--- Start TEXT TO READ ---

We think approximately 60,000 thoughts each day. Many of these will be negative thoughts. Our brain will tell us that we doing something wrong. It will tell us we’re not good enough, and it will tell us we are too slow, too old, too something. It tells us things that are never good.
Our negative thoughts are often a habit and a protection mechanism. We have a primitive part of our brain which did a fabulous job back when we were living in caves, and hunting and gathering our food or being chased by Sabre Tooth Tigers.
Today, we have far fewer threats to our survival on a day-to-day basis. But our brain has not yet evolved to catch up with our new reality. It is still scanning each day for danger. It is looking to keep us safe by defaulting to the negative and finding fault, usually with ourselves.
So, our negative thinking about ourselves and how we are feeling is quite normal. It does not mean that anything has gone wrong. Our brain is just doing its thing.
However, if we start to feel bad about our negative thoughts and judge ourselves and/or beat ourselves up about them, then we will not only layer suffering on top of suffering, but we waste our time, energy and focus that could be spent better.
The answer is to manage our minds. We need to manage our negative thinking in a way that does not deplete us or make us feel worse.
The first step to managing our minds is to know our brains and listen to it. What exactly are we thinking? We want to expose all the thoughts that we are aware of and unaware of. By journaling and writing freely for 10 or 15 minutes on whatever comes to mind without censoring yourself or judging it. If you don’t feel comfortable keeping this written work around afterward, you can always tear it up and through it out. That process alone can be sometime cathartic.
You want to write down what you are thinking about a given situation or yourself which is generating a strong emotion within you. We write it down in order to shine a light on it and understand what we are dealing with.
Now, once you’ve written down everything you want to get out, you may be tempted to start judging yourself or feel hopeless or less than. This is not the point of the exercise.
You and your thoughts do not need to be different or better.
But what we want to do is clean up our thinking about our thinking in order not to wear ourselves down and make ourselves feel worse. We want to be easy about and in our thinking, to be free from judgement or trying to change them. If we can understand what we are thinking, we will see the way we are looking at our world, our lives and ourselves. Then we can start changing our perspective and choosing thoughts that will help us to create new results. It will help us to create the results we want.
By realising that this negative thinking is in fact quite normal, we take some of the pressure off of ourselves to do better. Reassure yourself that these crappy thoughts are exactly what the brain was designed to do – protect us, keep us safe, look for problems. Remind yourself that nothing has gone wrong no matter what you are thinking and feeling. It’s OK.
Next, you want to explore why you might be thinking some of these thoughts. Literally ask yourself: “Why might I think this?” Some of these thoughts might make sense to you. Others may be playing on repeat in your head and it’s probable that these are thoughts you started thinking as a child. You may have started thinking them as a protection mechanism or because of the way you interpreted the world as a child. Your brain may have started thinking these thoughts because it didn’t know better and it couldn’t understand them any other way. We had limited reasoning and immature brains. Then we just drag them into adulthood because we aren’t aware of them and no one tells us otherwise.
Hopefully this information will give you some relief. Even if you don’t make any other changes, knowing that you are perfectly normal and your thoughts are perfectly normal will help.

--- End TEXT TO READ ---

DIRECTIONS:
a: In the passage on negative thoughts, write out the text between "Today, we have" and "doing its thing.", inclusive.
b: Answer these from the passage on negative thoughts:
(i) About how many thoughts do we think each day?
(ii) For how many minutes does it suggest journaling and writing freely?
(iii) What question should you literally ask yourself when exploring why you might be thinking some of these thoughts?

--- Start GIVEN DATA ---

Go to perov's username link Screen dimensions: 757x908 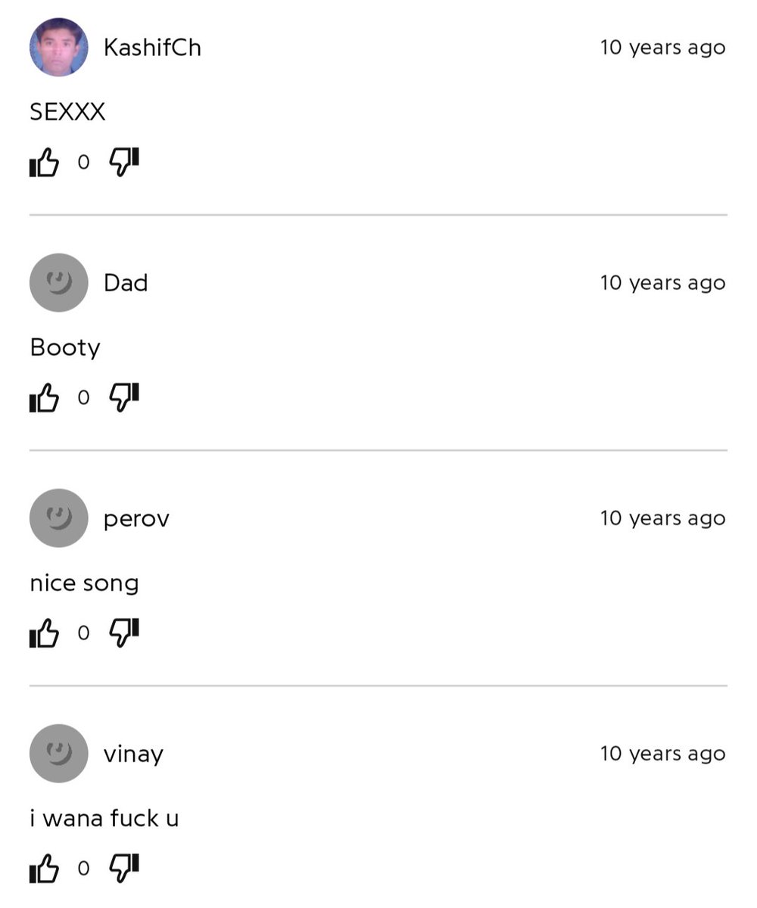[x=136, y=519]
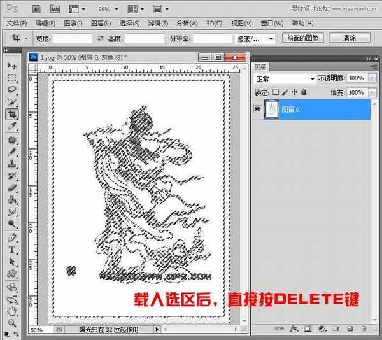Open the blend mode dropdown showing 正常
The height and width of the screenshot is (340, 382).
(x=285, y=78)
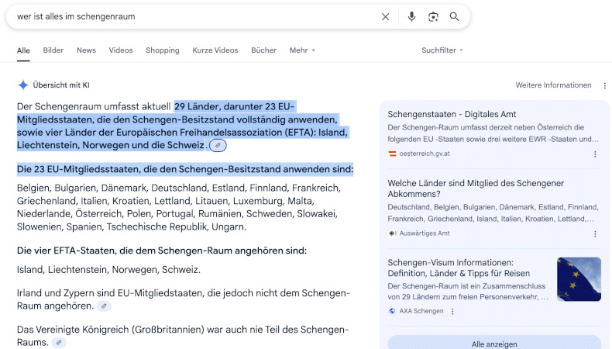Click the EU flag thumbnail image
The height and width of the screenshot is (349, 612).
click(578, 279)
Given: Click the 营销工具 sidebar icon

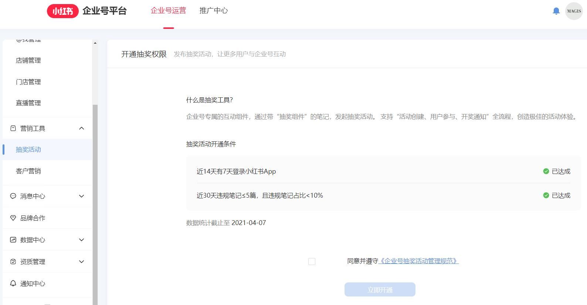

--- End GIVEN DATA ---

EXERCISE RESPONSES:
a:
Today, we have far fewer threats to our survival on a day-to-day basis. But our brain has not yet evolved to catch up with our new reality. It is still scanning each day for danger. It is looking to keep us safe by defaulting to the negative and finding fault, usually with ourselves.
So, our negative thinking about ourselves and how we are feeling is quite normal. It does not mean that anything has gone wrong. Our brain is just doing its thing.

b:
(i) Approximately 60,000.
(ii) 10 or 15 minutes.
(iii) "Why might I think this?"